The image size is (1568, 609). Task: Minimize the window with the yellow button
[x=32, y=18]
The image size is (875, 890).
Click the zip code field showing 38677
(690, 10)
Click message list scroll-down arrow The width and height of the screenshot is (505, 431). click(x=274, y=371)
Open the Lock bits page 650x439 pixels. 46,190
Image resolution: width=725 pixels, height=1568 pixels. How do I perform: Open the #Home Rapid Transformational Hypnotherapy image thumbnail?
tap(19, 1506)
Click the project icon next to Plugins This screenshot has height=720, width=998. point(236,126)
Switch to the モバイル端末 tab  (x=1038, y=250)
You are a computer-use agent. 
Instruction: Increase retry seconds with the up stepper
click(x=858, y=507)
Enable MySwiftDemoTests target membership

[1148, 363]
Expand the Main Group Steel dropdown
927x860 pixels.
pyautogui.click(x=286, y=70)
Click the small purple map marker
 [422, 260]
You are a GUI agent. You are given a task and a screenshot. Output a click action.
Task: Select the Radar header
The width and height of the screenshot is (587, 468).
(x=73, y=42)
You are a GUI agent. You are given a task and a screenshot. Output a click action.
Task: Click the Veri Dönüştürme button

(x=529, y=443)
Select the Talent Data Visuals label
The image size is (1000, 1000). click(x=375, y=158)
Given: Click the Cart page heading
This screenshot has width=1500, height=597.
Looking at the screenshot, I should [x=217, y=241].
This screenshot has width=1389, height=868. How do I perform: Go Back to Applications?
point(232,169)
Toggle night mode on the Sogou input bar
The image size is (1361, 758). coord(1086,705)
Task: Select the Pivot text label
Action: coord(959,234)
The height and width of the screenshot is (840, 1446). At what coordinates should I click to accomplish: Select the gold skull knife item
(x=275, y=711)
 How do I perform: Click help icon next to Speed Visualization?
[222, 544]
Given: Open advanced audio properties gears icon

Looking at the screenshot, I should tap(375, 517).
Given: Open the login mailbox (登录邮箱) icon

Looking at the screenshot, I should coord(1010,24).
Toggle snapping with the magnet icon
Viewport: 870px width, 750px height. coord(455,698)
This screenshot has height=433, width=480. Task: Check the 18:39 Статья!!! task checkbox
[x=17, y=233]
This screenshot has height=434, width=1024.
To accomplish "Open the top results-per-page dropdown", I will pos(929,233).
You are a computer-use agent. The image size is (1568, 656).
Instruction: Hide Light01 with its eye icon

INSTRUCTIONS FOR THE TASK: Convert the records from the line with "Click message list" to the line with "Open the Lock" into a two-column CSV with columns command and location, one row per record. Put each record's text and its answer in one quoted field each, with line breaks replaced by spaces.

RESULT OF THE EXERCISE:
command,location
"Click message list scroll-down arrow The width and height of the screenshot is (505, 431).","click(x=274, y=371)"
"Open the Lock bits page 650x439 pixels.","46,190"